Stated task:
Reproduce the following listing verbatim, line for line, from its first line to its last.

Extracted records:
--------------------
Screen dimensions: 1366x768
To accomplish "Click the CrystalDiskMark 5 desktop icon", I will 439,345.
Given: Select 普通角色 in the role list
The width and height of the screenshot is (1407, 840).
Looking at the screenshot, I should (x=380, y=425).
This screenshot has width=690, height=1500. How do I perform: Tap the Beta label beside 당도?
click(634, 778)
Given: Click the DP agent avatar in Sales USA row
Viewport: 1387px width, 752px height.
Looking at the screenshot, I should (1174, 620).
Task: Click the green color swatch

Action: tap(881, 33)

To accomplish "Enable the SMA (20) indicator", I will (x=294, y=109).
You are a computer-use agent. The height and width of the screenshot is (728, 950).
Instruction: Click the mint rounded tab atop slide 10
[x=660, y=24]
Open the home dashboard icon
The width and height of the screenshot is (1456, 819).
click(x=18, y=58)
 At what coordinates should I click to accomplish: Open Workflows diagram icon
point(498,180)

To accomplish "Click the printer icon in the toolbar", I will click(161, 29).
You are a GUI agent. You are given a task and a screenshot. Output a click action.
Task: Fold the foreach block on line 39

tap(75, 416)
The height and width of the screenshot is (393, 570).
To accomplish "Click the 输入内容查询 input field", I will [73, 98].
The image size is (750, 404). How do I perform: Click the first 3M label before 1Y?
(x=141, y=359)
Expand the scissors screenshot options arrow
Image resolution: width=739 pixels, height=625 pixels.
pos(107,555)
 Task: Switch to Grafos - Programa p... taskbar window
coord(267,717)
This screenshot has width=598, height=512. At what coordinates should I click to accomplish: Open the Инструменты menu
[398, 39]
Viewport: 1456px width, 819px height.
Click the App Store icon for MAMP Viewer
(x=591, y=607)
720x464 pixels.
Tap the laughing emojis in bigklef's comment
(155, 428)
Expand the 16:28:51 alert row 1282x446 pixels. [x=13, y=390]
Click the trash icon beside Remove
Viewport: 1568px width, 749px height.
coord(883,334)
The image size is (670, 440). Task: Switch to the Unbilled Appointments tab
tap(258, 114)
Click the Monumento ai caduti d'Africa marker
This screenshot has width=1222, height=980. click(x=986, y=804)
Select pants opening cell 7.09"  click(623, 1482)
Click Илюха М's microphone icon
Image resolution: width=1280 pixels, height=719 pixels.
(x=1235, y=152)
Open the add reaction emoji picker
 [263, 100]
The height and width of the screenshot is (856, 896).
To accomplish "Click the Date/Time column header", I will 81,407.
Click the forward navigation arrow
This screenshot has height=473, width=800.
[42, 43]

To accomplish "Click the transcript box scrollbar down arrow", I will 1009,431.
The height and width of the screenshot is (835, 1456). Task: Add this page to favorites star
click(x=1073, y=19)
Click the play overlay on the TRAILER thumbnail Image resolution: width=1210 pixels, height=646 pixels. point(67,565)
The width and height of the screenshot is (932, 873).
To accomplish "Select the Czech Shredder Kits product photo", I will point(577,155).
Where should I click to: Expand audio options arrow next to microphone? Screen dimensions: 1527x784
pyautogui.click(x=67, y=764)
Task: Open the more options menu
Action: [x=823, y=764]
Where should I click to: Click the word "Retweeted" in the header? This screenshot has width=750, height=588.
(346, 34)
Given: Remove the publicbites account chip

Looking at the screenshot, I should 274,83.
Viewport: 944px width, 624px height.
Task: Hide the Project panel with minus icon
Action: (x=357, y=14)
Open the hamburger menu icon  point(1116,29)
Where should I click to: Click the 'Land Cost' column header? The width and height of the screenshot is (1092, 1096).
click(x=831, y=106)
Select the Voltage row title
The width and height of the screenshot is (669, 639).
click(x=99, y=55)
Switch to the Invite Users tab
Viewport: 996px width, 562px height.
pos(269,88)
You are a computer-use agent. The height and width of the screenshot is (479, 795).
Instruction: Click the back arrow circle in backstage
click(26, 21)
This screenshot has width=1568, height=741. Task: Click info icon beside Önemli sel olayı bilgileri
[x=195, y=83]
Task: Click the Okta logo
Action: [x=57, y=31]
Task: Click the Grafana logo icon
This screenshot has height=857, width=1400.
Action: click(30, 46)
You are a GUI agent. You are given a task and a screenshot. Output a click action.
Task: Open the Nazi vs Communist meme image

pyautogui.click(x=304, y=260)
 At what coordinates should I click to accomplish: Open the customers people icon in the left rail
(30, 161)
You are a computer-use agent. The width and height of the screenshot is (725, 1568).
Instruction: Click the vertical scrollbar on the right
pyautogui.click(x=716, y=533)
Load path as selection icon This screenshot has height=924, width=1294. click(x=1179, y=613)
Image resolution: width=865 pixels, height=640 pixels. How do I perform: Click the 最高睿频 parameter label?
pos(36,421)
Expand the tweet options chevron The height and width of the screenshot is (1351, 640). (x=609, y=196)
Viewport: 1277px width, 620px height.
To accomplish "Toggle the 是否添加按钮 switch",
--------------------
Final result:
Screen dimensions: 1366x768
To accomplish "Click the CrystalDiskMark 5 desktop icon", I will 439,345.
Given: Select 普通角色 in the role list
The width and height of the screenshot is (1407, 840).
Looking at the screenshot, I should (x=380, y=425).
This screenshot has width=690, height=1500. How do I perform: Tap the Beta label beside 당도?
click(634, 778)
Given: Click the DP agent avatar in Sales USA row
Viewport: 1387px width, 752px height.
Looking at the screenshot, I should (1174, 620).
Task: Click the green color swatch

Action: tap(881, 33)

To accomplish "Enable the SMA (20) indicator", I will (x=294, y=109).
You are a computer-use agent. The height and width of the screenshot is (728, 950).
Instruction: Click the mint rounded tab atop slide 10
[x=660, y=24]
Open the home dashboard icon
The width and height of the screenshot is (1456, 819).
click(x=18, y=58)
 At what coordinates should I click to accomplish: Open Workflows diagram icon
point(498,180)

To accomplish "Click the printer icon in the toolbar", I will click(161, 29).
You are a GUI agent. You are given a task and a screenshot. Output a click action.
Task: Fold the foreach block on line 39

tap(75, 416)
The height and width of the screenshot is (393, 570).
To accomplish "Click the 输入内容查询 input field", I will [73, 98].
The image size is (750, 404). How do I perform: Click the first 3M label before 1Y?
(x=141, y=359)
Expand the scissors screenshot options arrow
Image resolution: width=739 pixels, height=625 pixels.
pos(107,555)
 Task: Switch to Grafos - Programa p... taskbar window
coord(267,717)
This screenshot has width=598, height=512. At what coordinates should I click to accomplish: Open the Инструменты menu
[398, 39]
Viewport: 1456px width, 819px height.
Click the App Store icon for MAMP Viewer
(x=591, y=607)
720x464 pixels.
Tap the laughing emojis in bigklef's comment
(155, 428)
Expand the 16:28:51 alert row 1282x446 pixels. [x=13, y=390]
Click the trash icon beside Remove
Viewport: 1568px width, 749px height.
coord(883,334)
The image size is (670, 440). Task: Switch to the Unbilled Appointments tab
tap(258, 114)
Click the Monumento ai caduti d'Africa marker
This screenshot has width=1222, height=980. click(x=986, y=804)
Select pants opening cell 7.09"  click(623, 1482)
Click Илюха М's microphone icon
Image resolution: width=1280 pixels, height=719 pixels.
(x=1235, y=152)
Open the add reaction emoji picker
 [263, 100]
The height and width of the screenshot is (856, 896).
To accomplish "Click the Date/Time column header", I will 81,407.
Click the forward navigation arrow
This screenshot has height=473, width=800.
[42, 43]

To accomplish "Click the transcript box scrollbar down arrow", I will 1009,431.
The height and width of the screenshot is (835, 1456). Task: Add this page to favorites star
click(x=1073, y=19)
Click the play overlay on the TRAILER thumbnail Image resolution: width=1210 pixels, height=646 pixels. point(67,565)
The width and height of the screenshot is (932, 873).
To accomplish "Select the Czech Shredder Kits product photo", I will point(577,155).
Where should I click to: Expand audio options arrow next to microphone? Screen dimensions: 1527x784
pyautogui.click(x=67, y=764)
Task: Open the more options menu
Action: [x=823, y=764]
Where should I click to: Click the word "Retweeted" in the header? This screenshot has width=750, height=588.
(346, 34)
Given: Remove the publicbites account chip

Looking at the screenshot, I should 274,83.
Viewport: 944px width, 624px height.
Task: Hide the Project panel with minus icon
Action: (x=357, y=14)
Open the hamburger menu icon  point(1116,29)
Where should I click to: Click the 'Land Cost' column header? The width and height of the screenshot is (1092, 1096).
click(x=831, y=106)
Select the Voltage row title
The width and height of the screenshot is (669, 639).
click(x=99, y=55)
Switch to the Invite Users tab
Viewport: 996px width, 562px height.
pos(269,88)
You are a computer-use agent. The height and width of the screenshot is (479, 795).
Instruction: Click the back arrow circle in backstage
click(26, 21)
This screenshot has width=1568, height=741. Task: Click info icon beside Önemli sel olayı bilgileri
[x=195, y=83]
Task: Click the Okta logo
Action: [x=57, y=31]
Task: Click the Grafana logo icon
This screenshot has height=857, width=1400.
Action: click(30, 46)
You are a GUI agent. You are given a task and a screenshot. Output a click action.
Task: Open the Nazi vs Communist meme image

pyautogui.click(x=304, y=260)
 At what coordinates should I click to accomplish: Open the customers people icon in the left rail
(30, 161)
You are a computer-use agent. The width and height of the screenshot is (725, 1568).
Instruction: Click the vertical scrollbar on the right
pyautogui.click(x=716, y=533)
Load path as selection icon This screenshot has height=924, width=1294. click(x=1179, y=613)
Image resolution: width=865 pixels, height=640 pixels. How do I perform: Click the 最高睿频 parameter label?
pos(36,421)
Expand the tweet options chevron The height and width of the screenshot is (1351, 640). (x=609, y=196)
Viewport: 1277px width, 620px height.
To accomplish "Toggle the 是否添加按钮 switch",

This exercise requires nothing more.